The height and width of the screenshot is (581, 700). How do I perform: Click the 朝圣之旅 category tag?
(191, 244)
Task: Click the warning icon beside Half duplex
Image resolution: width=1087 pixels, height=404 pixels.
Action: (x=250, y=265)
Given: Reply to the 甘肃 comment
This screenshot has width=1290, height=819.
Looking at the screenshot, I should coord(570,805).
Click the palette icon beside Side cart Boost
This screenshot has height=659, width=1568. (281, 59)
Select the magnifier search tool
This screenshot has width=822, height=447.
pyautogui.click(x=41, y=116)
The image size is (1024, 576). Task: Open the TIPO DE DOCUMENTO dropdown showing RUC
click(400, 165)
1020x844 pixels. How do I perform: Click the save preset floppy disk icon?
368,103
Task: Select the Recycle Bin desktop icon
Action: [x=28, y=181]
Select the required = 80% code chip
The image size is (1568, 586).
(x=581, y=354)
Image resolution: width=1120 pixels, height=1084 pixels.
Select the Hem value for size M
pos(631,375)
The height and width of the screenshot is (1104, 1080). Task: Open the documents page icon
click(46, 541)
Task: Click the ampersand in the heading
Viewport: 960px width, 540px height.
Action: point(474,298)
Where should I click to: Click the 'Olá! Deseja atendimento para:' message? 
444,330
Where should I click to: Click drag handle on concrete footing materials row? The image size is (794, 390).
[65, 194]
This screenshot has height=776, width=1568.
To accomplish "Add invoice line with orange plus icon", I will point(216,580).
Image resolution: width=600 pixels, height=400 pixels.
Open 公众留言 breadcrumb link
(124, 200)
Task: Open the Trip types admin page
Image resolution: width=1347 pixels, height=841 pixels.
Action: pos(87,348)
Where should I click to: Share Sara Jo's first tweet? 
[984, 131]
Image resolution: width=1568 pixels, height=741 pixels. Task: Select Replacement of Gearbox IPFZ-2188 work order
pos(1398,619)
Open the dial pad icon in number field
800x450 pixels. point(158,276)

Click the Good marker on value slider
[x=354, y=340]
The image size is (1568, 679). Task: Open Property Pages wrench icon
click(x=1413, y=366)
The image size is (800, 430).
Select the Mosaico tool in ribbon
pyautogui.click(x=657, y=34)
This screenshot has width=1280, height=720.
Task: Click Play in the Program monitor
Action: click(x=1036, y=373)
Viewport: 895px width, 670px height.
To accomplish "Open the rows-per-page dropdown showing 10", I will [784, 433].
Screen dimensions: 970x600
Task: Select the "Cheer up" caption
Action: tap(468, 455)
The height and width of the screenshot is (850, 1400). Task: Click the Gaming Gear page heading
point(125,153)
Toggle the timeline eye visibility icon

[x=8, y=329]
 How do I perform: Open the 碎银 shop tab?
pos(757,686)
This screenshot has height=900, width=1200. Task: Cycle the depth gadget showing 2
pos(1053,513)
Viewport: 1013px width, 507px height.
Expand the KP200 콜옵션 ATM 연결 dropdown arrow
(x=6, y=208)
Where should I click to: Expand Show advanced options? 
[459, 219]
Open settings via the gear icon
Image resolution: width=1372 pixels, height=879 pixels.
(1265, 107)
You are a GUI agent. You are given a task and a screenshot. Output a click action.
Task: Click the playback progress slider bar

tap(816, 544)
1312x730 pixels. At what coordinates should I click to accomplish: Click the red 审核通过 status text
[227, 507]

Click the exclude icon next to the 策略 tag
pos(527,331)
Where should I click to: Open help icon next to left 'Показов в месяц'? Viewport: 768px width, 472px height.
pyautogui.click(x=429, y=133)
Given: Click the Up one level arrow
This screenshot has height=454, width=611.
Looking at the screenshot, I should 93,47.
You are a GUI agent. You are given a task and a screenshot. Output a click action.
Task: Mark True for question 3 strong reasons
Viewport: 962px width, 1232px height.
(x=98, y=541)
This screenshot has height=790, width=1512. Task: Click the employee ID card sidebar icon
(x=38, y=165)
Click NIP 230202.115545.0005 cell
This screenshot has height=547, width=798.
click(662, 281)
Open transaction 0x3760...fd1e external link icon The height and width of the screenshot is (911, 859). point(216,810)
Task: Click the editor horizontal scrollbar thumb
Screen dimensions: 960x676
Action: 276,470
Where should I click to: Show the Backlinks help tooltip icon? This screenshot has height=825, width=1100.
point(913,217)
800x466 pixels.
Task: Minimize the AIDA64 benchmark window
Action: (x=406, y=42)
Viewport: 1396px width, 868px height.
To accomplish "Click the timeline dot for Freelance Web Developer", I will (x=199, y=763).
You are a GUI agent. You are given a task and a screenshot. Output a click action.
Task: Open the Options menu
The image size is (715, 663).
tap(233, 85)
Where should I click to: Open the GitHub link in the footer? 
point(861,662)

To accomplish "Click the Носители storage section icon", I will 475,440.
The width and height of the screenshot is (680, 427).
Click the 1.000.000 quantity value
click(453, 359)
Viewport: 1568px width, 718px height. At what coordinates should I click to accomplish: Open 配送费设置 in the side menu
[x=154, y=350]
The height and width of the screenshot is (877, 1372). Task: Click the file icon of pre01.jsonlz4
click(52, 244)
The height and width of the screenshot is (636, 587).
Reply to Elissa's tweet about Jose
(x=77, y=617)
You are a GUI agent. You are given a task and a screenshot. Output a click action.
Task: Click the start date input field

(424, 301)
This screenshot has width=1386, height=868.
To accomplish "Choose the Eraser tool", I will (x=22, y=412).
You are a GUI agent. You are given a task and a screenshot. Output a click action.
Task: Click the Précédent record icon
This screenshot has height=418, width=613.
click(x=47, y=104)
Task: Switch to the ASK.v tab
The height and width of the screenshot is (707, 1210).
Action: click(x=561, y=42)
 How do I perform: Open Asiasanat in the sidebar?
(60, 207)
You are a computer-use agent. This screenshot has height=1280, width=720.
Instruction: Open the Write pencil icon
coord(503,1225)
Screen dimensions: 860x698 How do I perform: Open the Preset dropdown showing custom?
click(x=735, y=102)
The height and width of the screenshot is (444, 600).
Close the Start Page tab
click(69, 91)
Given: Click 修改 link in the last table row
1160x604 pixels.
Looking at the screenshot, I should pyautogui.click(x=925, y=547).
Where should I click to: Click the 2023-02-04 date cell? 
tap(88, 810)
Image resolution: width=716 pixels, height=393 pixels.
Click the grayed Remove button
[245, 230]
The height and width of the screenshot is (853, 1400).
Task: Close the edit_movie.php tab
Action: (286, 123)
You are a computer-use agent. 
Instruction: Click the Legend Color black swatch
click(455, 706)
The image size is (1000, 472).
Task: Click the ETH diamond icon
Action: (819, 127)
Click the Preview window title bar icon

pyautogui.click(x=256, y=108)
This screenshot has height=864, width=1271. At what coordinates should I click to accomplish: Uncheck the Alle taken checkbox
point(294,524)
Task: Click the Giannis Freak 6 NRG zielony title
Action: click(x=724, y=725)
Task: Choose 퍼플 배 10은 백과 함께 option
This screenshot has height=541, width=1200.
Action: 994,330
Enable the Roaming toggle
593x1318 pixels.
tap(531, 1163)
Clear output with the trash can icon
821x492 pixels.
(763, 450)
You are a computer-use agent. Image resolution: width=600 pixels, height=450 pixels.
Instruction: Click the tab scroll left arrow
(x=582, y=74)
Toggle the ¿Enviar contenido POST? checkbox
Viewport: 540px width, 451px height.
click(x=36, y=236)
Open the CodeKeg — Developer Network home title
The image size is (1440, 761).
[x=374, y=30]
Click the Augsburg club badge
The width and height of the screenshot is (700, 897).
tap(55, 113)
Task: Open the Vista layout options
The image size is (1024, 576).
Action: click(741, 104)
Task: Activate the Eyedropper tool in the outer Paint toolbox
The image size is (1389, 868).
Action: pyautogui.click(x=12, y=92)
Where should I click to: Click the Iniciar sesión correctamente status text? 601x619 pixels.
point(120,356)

§

* Work task: What lines in the entries above include the string "computer"? Return each one.

* Task answer:
You are a computer-use agent. This screenshot has height=1280, width=720.
You are a computer-use agent. 
You are a computer-use agent. Image resolution: width=600 pixels, height=450 pixels.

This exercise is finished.